## About this exercise
Set down the full listing exactly, character for character.

## Material for this task
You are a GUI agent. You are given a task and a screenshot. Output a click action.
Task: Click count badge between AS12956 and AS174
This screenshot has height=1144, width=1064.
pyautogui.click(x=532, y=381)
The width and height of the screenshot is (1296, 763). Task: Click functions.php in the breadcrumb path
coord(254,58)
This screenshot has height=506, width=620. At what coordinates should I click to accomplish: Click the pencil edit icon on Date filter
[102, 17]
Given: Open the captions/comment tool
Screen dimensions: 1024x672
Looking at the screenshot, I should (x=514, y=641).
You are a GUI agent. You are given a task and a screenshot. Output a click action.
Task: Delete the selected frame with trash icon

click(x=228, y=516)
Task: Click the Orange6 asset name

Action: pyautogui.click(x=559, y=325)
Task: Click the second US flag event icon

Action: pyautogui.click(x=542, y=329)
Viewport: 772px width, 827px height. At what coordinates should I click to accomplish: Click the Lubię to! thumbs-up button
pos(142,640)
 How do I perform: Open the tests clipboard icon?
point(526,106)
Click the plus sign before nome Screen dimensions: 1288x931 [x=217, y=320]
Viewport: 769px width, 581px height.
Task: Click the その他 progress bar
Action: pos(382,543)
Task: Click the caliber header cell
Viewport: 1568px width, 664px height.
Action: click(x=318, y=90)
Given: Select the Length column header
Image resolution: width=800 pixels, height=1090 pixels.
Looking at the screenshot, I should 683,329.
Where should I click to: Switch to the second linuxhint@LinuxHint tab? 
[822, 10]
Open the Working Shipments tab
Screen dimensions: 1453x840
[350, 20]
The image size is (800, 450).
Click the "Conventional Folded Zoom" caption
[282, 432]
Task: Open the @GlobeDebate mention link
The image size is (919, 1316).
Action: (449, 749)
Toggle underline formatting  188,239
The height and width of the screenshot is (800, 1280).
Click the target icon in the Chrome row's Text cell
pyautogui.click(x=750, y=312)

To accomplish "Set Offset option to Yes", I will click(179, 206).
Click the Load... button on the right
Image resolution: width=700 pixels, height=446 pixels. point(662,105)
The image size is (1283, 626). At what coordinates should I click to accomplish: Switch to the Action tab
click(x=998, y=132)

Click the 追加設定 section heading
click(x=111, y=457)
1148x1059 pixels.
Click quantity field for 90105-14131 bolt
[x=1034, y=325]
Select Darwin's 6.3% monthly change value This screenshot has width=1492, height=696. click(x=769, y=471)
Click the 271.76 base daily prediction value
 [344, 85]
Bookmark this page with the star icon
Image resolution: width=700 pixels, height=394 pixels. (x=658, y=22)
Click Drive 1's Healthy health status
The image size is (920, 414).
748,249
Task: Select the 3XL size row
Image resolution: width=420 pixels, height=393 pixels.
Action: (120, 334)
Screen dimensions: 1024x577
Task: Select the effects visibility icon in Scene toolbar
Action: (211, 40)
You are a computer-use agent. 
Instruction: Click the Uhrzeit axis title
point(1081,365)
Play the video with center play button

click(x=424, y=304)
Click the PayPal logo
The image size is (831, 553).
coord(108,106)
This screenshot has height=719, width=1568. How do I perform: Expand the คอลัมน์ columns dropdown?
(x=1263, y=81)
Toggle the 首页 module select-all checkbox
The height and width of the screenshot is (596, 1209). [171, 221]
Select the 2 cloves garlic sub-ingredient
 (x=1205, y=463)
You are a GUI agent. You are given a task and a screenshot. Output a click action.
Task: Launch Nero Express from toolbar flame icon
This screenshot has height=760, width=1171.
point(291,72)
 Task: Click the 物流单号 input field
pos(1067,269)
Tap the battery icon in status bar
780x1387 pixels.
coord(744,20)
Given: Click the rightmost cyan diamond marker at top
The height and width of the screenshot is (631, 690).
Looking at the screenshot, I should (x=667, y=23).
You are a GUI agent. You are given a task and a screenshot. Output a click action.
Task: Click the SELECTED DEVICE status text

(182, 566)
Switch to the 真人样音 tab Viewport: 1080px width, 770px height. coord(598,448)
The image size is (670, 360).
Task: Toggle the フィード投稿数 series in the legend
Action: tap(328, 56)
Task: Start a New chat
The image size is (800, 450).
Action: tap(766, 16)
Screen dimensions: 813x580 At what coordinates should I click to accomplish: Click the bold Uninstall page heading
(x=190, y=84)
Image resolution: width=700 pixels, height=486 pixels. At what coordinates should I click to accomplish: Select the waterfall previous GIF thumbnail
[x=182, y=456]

## Final answer
You are a GUI agent. You are given a task and a screenshot. Output a click action.
Task: Click count badge between AS12956 and AS174
This screenshot has height=1144, width=1064.
pyautogui.click(x=532, y=381)
The width and height of the screenshot is (1296, 763). Task: Click functions.php in the breadcrumb path
coord(254,58)
This screenshot has height=506, width=620. At what coordinates should I click to accomplish: Click the pencil edit icon on Date filter
[102, 17]
Given: Open the captions/comment tool
Screen dimensions: 1024x672
Looking at the screenshot, I should (x=514, y=641).
You are a GUI agent. You are given a task and a screenshot. Output a click action.
Task: Delete the selected frame with trash icon

click(x=228, y=516)
Task: Click the Orange6 asset name

Action: pyautogui.click(x=559, y=325)
Task: Click the second US flag event icon

Action: pyautogui.click(x=542, y=329)
Viewport: 772px width, 827px height. At what coordinates should I click to accomplish: Click the Lubię to! thumbs-up button
pos(142,640)
 How do I perform: Open the tests clipboard icon?
point(526,106)
Click the plus sign before nome Screen dimensions: 1288x931 [x=217, y=320]
Viewport: 769px width, 581px height.
Task: Click the その他 progress bar
Action: pos(382,543)
Task: Click the caliber header cell
Viewport: 1568px width, 664px height.
Action: click(x=318, y=90)
Given: Select the Length column header
Image resolution: width=800 pixels, height=1090 pixels.
Looking at the screenshot, I should 683,329.
Where should I click to: Switch to the second linuxhint@LinuxHint tab? 
[822, 10]
Open the Working Shipments tab
Screen dimensions: 1453x840
[350, 20]
The image size is (800, 450).
Click the "Conventional Folded Zoom" caption
[282, 432]
Task: Open the @GlobeDebate mention link
The image size is (919, 1316).
Action: (449, 749)
Toggle underline formatting  188,239
The height and width of the screenshot is (800, 1280).
Click the target icon in the Chrome row's Text cell
pyautogui.click(x=750, y=312)

To accomplish "Set Offset option to Yes", I will click(179, 206).
Click the Load... button on the right
Image resolution: width=700 pixels, height=446 pixels. point(662,105)
The image size is (1283, 626). At what coordinates should I click to accomplish: Switch to the Action tab
click(x=998, y=132)

Click the 追加設定 section heading
click(x=111, y=457)
1148x1059 pixels.
Click quantity field for 90105-14131 bolt
[x=1034, y=325]
Select Darwin's 6.3% monthly change value This screenshot has width=1492, height=696. click(x=769, y=471)
Click the 271.76 base daily prediction value
 [344, 85]
Bookmark this page with the star icon
Image resolution: width=700 pixels, height=394 pixels. (x=658, y=22)
Click Drive 1's Healthy health status
The image size is (920, 414).
748,249
Task: Select the 3XL size row
Image resolution: width=420 pixels, height=393 pixels.
Action: (120, 334)
Screen dimensions: 1024x577
Task: Select the effects visibility icon in Scene toolbar
Action: (211, 40)
You are a computer-use agent. 
Instruction: Click the Uhrzeit axis title
point(1081,365)
Play the video with center play button

click(x=424, y=304)
Click the PayPal logo
The image size is (831, 553).
coord(108,106)
This screenshot has height=719, width=1568. How do I perform: Expand the คอลัมน์ columns dropdown?
(x=1263, y=81)
Toggle the 首页 module select-all checkbox
The height and width of the screenshot is (596, 1209). [171, 221]
Select the 2 cloves garlic sub-ingredient
 (x=1205, y=463)
You are a GUI agent. You are given a task and a screenshot. Output a click action.
Task: Launch Nero Express from toolbar flame icon
This screenshot has height=760, width=1171.
point(291,72)
 Task: Click the 物流单号 input field
pos(1067,269)
Tap the battery icon in status bar
780x1387 pixels.
coord(744,20)
Given: Click the rightmost cyan diamond marker at top
The height and width of the screenshot is (631, 690).
Looking at the screenshot, I should (x=667, y=23).
You are a GUI agent. You are given a task and a screenshot. Output a click action.
Task: Click the SELECTED DEVICE status text

(182, 566)
Switch to the 真人样音 tab Viewport: 1080px width, 770px height. coord(598,448)
The image size is (670, 360).
Task: Toggle the フィード投稿数 series in the legend
Action: tap(328, 56)
Task: Start a New chat
The image size is (800, 450).
Action: tap(766, 16)
Screen dimensions: 813x580 At what coordinates should I click to accomplish: Click the bold Uninstall page heading
(x=190, y=84)
Image resolution: width=700 pixels, height=486 pixels. At what coordinates should I click to accomplish: Select the waterfall previous GIF thumbnail
[x=182, y=456]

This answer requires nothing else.